Teléfonos. La alarma que da paso al regreso a casa: El falso rebaño escapa del
camión. Náuseas... desmayo por baja presión.
Un rostro
femenino despierta al hombre tendido en el piso.
¡Qué bien se lo veía! Creo que mis enormes ojos, al
compás del balbuceo, hicieron volverlo en sí... “Ya no seré el mismo, ya no
seré el mismo” decía intensamente.
Ambos nos
sentamos en un banco de la plaza Jean Jaurès. Le expliqué lo asqueada que
estaba al notar que nadie había sido capaz de ayudarlo. Reanimado me agradeció
(de manera algo exaltada) todo lo que había hecho por él. Me dio su teléfono y
hasta propuso reencontrarnos en algún café de la zona. No lucía igual a esos
hombres que intentan aprovecharse de una. Tenía aspecto de anciano sabio. Sin
mucho que objetar, acepté alegremente la invitación. Deseaba conocer a alguien
así hacía mucho.
Feliz.
No mucha
gente puede decir que el desmayarse es algo positivo… yo sí. El día en que
conocí a aquella muchacha, decidí volver a mi casa caminando. Tal vez me había
encantado con su magia… ¿o había roto esa horrenda maldición rutinaria? El
mundo tenía otro sentido para mí. Hasta puedo afirmar que aprecié los chistes
de aquellos estúpidos programas televisivos chismosos y comí lo mejor posible.
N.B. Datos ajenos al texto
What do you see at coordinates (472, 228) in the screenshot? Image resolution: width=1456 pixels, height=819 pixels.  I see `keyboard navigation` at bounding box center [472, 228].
Luego, miré con gracia al reflejo de ese hombre viejo que estaba dentro del
espejo. No hubo necesidad de tomar pastillas esa noche.
La gente a
quien aborrecía ahora era una sombra. Ya no me molestaban las acciones ajenas y
Buenos Aires parecía tan hermoso sin ellas…
A la salida
del trabajo, casi transportado entre la masa que se movía por inercia en una
sola dirección, llegué al café en donde encontraría a mi nueva amiga (si es que
la podía llamar así).
La hora y el
lugar eran correctos pero ella no aparecía. ¿Por
qué? ¡No aparecía, no aparecía, no aparecía…! ¡Ella había aceptado con gusto!
Cada palabra
pisaba los restos de la pequeña voluntad que esa misma niña le había inculcado.
Desistiendo se entregó al falso rebaño, al anonimato masivo de sombras que otra
vez no eran sombras sino espectros. Oficinas. Teléfonos. Murmullos fuertes,
cada vez más fuertes. El descanso volvió a convertirse en delito a menos que
fuera servido en píldoras, en píldoras, en píldoras. La alarma anuncia otro
día. Alimento. Transporte. Y la aguja… y la aguja corría… y la aguja corría sin
tregua…
Después de
todo, el hechizo podría haber sido roto.